What happens when the disk is full or disconnected when copying 4GB src file to dst file after 100MB progress? (Yes, this error might occur slightly delayed due to buffers.) You surely don’t want to continue reading the remaining 3.9GB source file and call write() in noop-mode another thousand times in your loop before realizing this error on flush. Adding manual flushing just to check the error both negates the performance from the buffer and introduces extra complexity for a simple error check. Hence, every individual write must be checked regardless.

Such buffers are not infinite either. What do you do when write() fails because the buffer is full (EAGAIN)? Again back to square one of checking each individual write call instead of only checking the final error of flush or close.

[jstimpfle]

If you look around there are lots and lots of objects that are "distributed", or aren't but should be.
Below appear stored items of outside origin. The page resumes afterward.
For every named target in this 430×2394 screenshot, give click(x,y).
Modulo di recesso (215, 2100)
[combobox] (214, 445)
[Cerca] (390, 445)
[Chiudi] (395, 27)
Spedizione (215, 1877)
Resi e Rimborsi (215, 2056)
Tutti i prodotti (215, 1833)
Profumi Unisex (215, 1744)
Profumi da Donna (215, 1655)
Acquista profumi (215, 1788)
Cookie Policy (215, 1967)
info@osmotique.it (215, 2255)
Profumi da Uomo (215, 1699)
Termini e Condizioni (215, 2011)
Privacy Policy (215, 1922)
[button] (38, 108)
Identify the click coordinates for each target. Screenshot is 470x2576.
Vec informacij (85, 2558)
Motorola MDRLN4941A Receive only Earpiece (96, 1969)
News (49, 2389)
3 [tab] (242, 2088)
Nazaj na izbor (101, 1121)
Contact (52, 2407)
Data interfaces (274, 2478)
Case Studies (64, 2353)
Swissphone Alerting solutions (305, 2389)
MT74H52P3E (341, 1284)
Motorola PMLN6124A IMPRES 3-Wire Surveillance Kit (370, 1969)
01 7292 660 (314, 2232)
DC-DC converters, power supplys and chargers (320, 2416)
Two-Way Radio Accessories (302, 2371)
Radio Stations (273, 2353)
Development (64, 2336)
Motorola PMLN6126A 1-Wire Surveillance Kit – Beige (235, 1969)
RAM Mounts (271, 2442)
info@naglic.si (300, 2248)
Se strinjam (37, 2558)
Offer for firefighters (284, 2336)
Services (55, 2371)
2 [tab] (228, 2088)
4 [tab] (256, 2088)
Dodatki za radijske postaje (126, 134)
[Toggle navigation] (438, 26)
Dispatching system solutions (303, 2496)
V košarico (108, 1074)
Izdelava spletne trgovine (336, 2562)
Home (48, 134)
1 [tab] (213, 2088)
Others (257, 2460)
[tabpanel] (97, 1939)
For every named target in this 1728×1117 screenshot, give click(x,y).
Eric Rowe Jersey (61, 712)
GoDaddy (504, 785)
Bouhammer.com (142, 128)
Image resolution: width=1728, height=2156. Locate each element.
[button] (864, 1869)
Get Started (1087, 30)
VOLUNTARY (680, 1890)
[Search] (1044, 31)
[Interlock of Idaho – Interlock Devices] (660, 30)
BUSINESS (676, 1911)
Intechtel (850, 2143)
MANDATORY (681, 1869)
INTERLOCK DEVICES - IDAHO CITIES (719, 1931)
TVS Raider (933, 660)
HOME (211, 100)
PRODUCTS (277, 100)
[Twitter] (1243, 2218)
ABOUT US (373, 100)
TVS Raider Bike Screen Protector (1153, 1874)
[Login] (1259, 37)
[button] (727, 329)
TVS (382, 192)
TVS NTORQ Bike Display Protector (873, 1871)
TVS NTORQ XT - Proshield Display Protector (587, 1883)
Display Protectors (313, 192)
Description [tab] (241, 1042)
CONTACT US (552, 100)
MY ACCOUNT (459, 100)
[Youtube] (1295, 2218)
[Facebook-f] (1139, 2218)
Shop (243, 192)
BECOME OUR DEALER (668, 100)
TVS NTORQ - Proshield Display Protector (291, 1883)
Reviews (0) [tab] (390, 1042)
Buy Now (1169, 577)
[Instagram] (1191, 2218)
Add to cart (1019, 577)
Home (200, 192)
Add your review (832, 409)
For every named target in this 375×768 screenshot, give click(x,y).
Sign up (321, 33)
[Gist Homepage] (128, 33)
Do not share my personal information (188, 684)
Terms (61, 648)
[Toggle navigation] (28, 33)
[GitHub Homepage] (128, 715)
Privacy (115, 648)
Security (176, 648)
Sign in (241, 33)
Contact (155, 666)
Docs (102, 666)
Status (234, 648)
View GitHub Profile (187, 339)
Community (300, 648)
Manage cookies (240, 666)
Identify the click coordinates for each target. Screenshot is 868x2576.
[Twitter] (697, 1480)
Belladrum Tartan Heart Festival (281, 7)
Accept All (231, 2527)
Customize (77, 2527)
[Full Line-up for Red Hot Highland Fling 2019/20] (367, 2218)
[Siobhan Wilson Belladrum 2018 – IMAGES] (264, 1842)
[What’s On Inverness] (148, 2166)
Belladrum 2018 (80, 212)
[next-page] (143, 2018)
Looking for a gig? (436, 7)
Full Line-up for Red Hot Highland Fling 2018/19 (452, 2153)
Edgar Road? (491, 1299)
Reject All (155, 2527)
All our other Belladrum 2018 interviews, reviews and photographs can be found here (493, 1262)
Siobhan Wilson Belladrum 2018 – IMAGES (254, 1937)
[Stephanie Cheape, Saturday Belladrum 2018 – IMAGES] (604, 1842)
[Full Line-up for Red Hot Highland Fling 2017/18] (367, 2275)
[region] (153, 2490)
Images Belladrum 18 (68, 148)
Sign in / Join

Synchronicity is often what's killing performance and introducing complexity.

> You surely don’t want to continue reading the remaining 3.9GB source file and call write() in noop-mode another thousand times in your loop before realizing this error on flush

It can be completely reasonable to back out only at strategic points. Copying a few KB or MB of memory more will rarely matter for an error case that shouldn't be optimized for. If there is an error, you'll typically want to reset a larger context object anyway. It depends on the situation, but by not having to handle the error at first notice, you can sometimes simplify the logic.

> What do you do when write() fails because the buffer is full (EAGAIN)?

EAGAIN is a different beast, it's not a "real" I/O error. With better APIs you retrieve buffers first (often in a different phase), removing this class of errors completely. But you can mostly just ignore EAGAIN anyway. It's a transient error (or not an error at all, really) that simply tells you the reason why zero bytes were written.

With fwrite(), not sure if it is well specified how it should interact with non-blocking FDs and EAGAIN. Probably it doesn't even allow you to distinguish between EAGAIN and I/O errors. It could also be an option to return a short write in this case (but I believe fwrite() needs to set either the error of EOF flag if it returns a short write). I also think fwrite() is largely not used with non-blocking FDs.

[properparity]

Yes like errno, except not global of course, you add one per struct/context/module/thread/whatever. And you design the functions to early return if the error state is set.

>how do you know which call introduced the error first?

You rarely care about that but if you do you either make the error state stick to the first error, or as I said, make it a list you can append multiple errors to.